- **The records**
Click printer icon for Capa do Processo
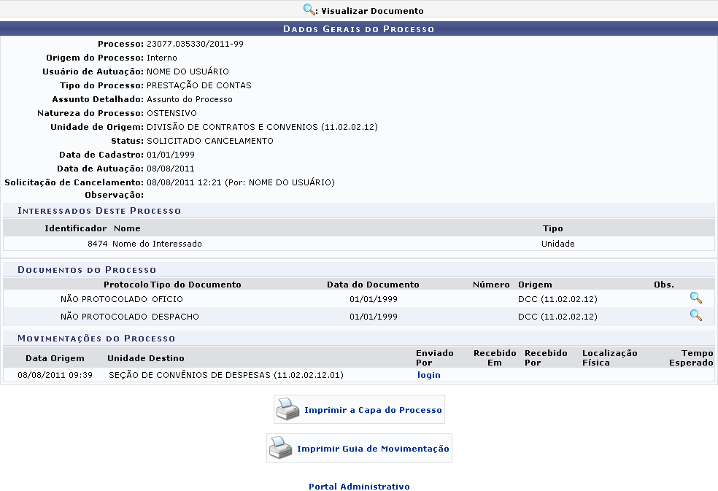 click(286, 409)
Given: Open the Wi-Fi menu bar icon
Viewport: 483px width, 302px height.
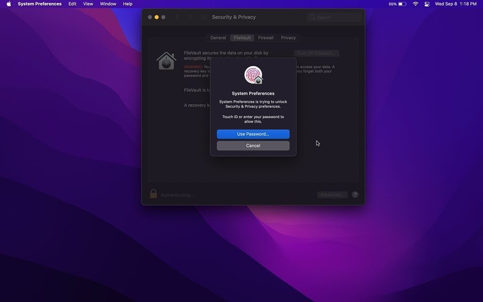Looking at the screenshot, I should (x=415, y=4).
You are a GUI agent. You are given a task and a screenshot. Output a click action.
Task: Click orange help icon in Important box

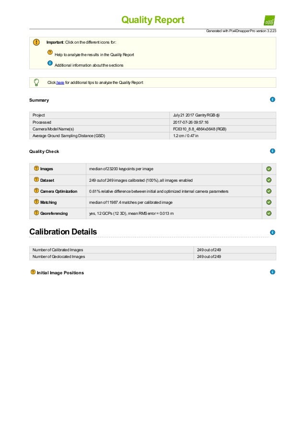[50, 52]
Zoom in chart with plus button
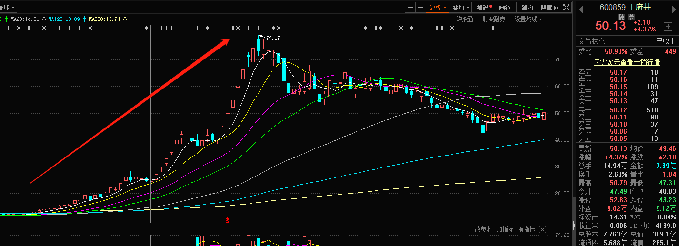The width and height of the screenshot is (679, 246). [410, 8]
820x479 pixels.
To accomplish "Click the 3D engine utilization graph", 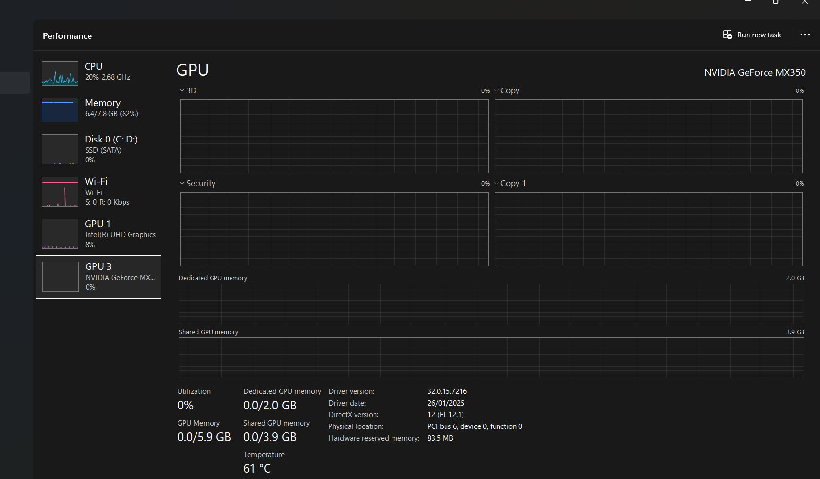I will point(334,136).
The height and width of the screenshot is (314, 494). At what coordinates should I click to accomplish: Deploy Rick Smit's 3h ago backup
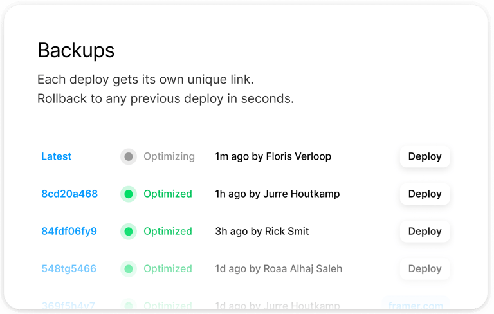[x=425, y=231]
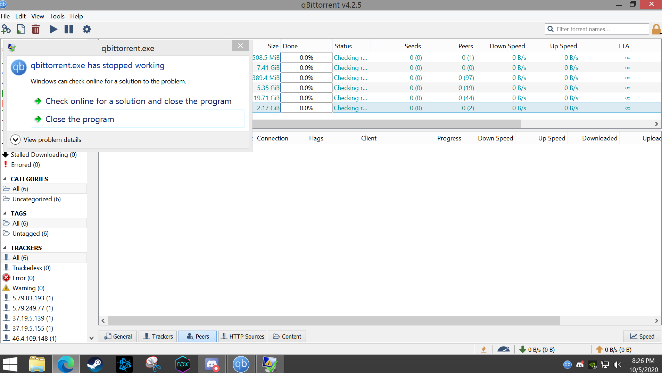This screenshot has width=662, height=373.
Task: Resume torrents using the play icon
Action: tap(53, 29)
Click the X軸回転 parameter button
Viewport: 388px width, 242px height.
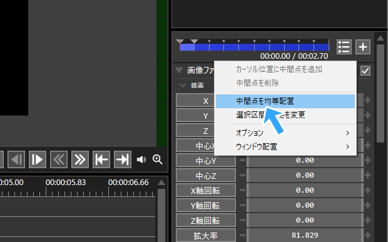206,191
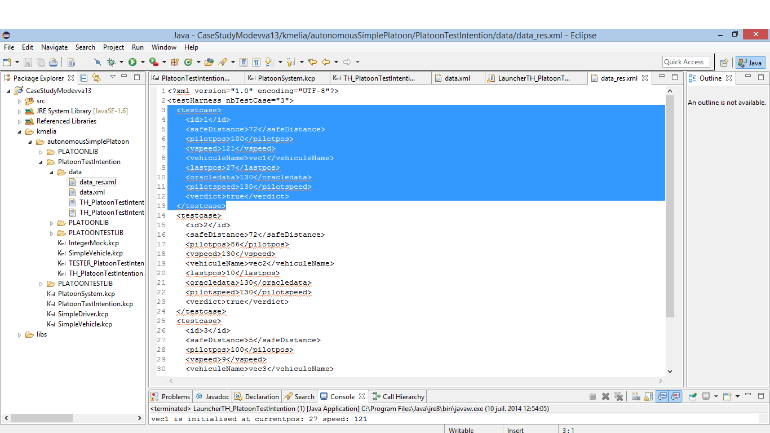Viewport: 770px width, 433px height.
Task: Select the Java perspective button
Action: [750, 63]
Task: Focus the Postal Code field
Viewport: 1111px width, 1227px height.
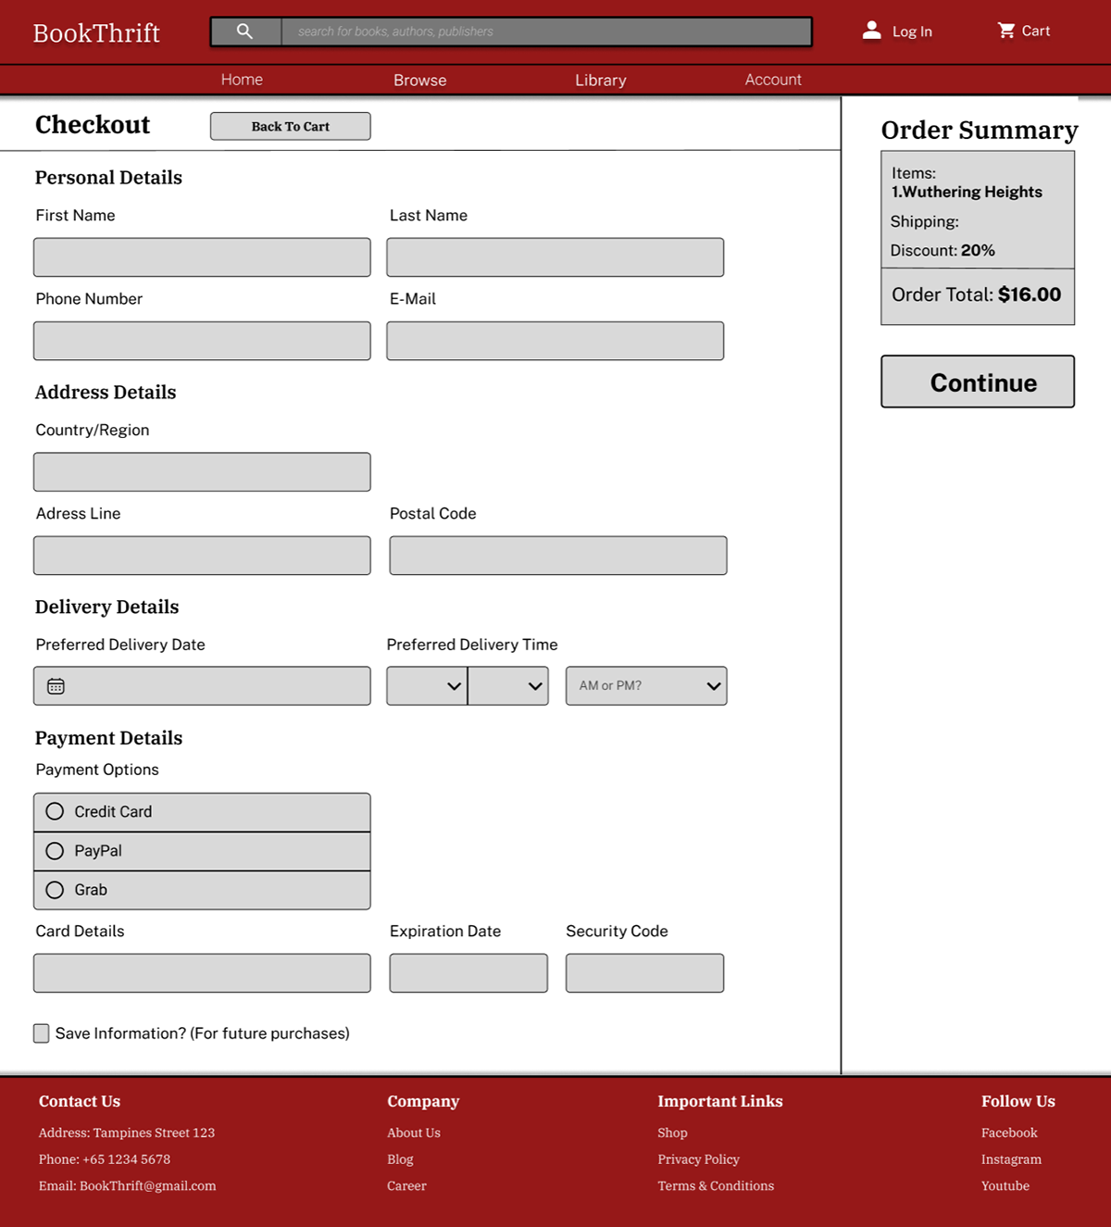Action: [557, 556]
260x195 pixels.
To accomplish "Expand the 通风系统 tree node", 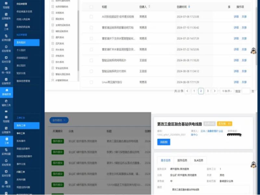I will click(x=53, y=37).
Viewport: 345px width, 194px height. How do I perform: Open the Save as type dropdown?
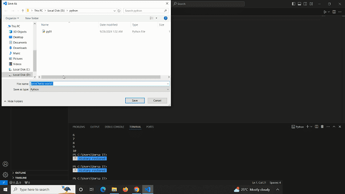(100, 89)
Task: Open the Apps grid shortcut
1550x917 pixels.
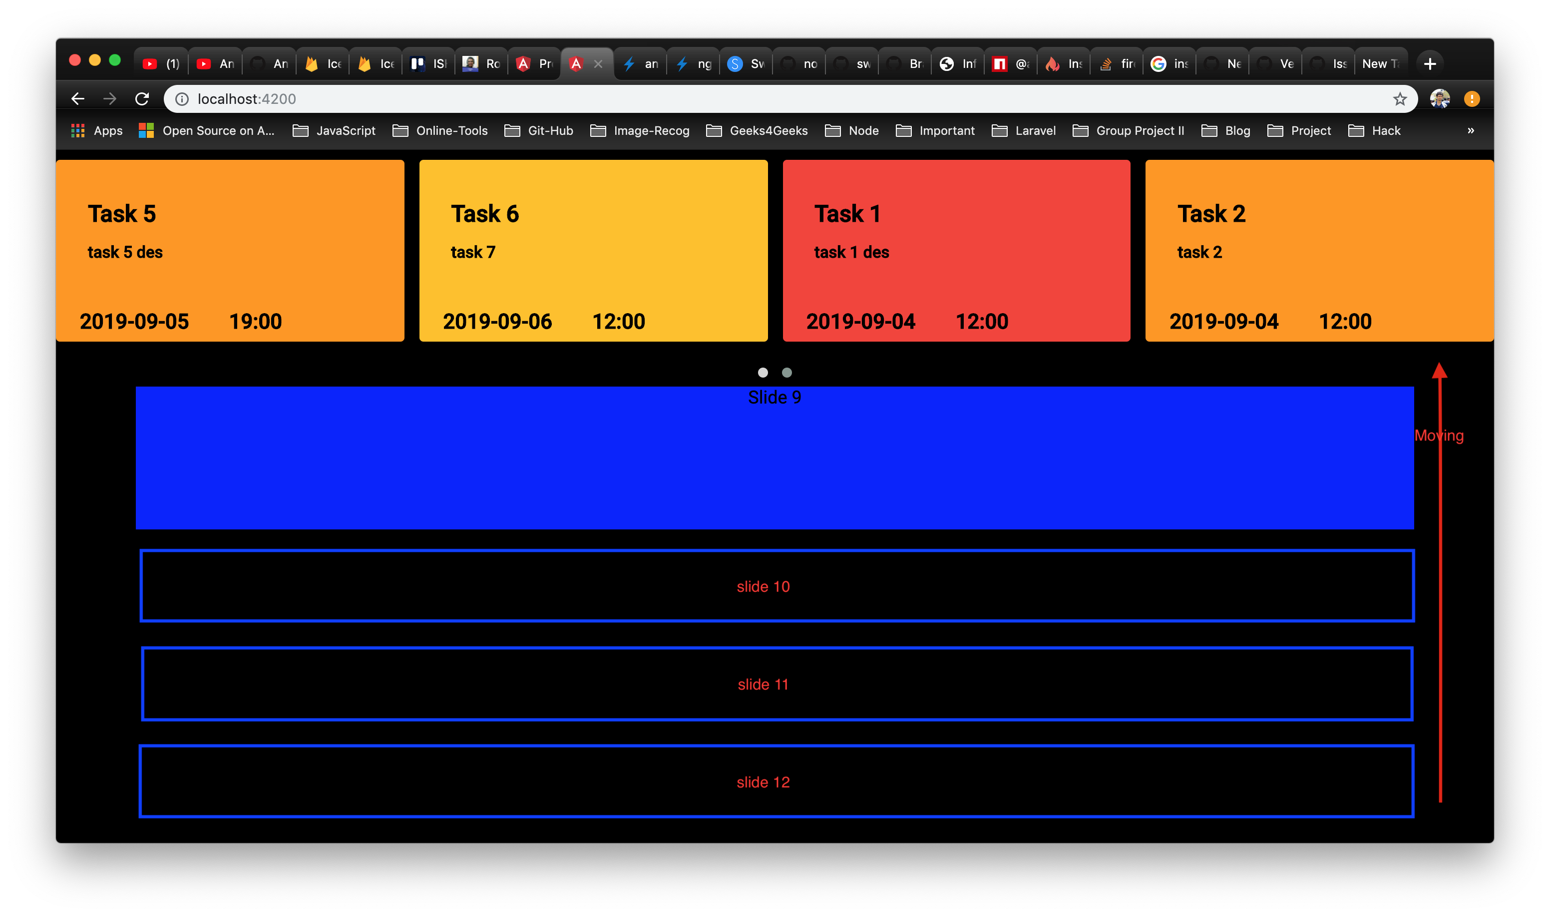Action: point(96,130)
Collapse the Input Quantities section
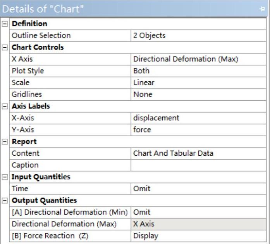 (x=5, y=177)
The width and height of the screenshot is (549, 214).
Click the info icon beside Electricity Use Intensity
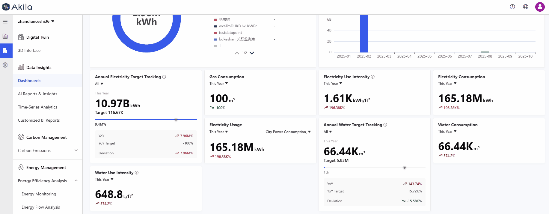point(373,77)
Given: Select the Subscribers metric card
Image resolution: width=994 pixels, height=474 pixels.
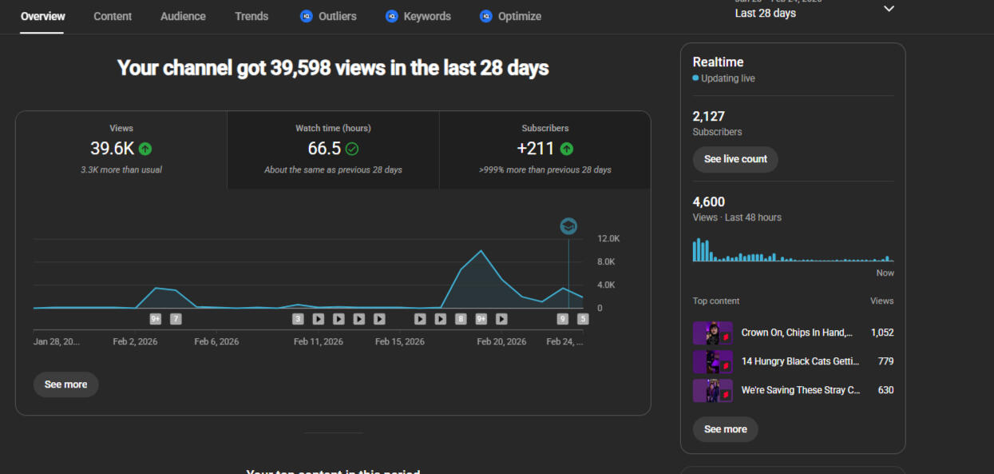Looking at the screenshot, I should click(x=545, y=149).
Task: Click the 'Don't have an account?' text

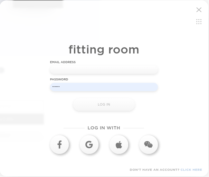Action: click(154, 170)
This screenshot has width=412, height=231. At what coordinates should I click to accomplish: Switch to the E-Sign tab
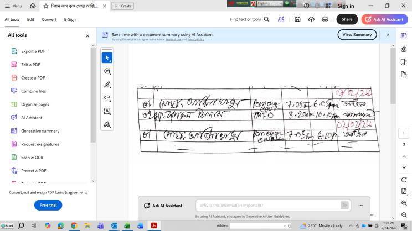tap(70, 19)
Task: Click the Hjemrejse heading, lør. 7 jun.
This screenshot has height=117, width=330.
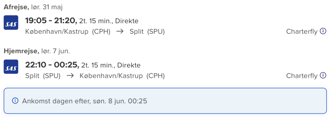Action: [37, 51]
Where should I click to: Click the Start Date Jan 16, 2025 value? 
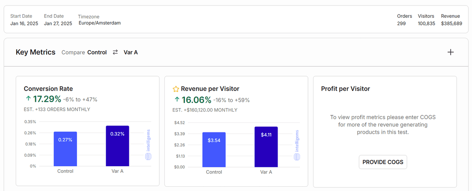[x=24, y=23]
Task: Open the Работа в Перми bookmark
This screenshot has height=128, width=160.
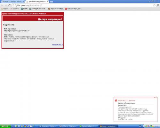Action: pyautogui.click(x=73, y=9)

- **Aim of the exercise**
Reproduce the listing from the line with "Viewport: 345px width, 194px" up to and including the line with "tap(70, 19)". Leave the pictures out.

- **Response for this exercise**
Viewport: 345px width, 194px height. How do I perform: Open the Save as type dropdown?
(100, 89)
Task: Open the Apps grid shortcut
1550x917 pixels.
Action: point(96,130)
Collapse the Input Quantities section
 (x=5, y=177)
The width and height of the screenshot is (549, 214).
Click the info icon beside Electricity Use Intensity
point(373,77)
Given: Select the Subscribers metric card
Image resolution: width=994 pixels, height=474 pixels.
Looking at the screenshot, I should click(x=545, y=149).
Task: Click the 'Don't have an account?' text

Action: click(154, 170)
This screenshot has width=412, height=231. At what coordinates should I click to accomplish: Switch to the E-Sign tab
tap(70, 19)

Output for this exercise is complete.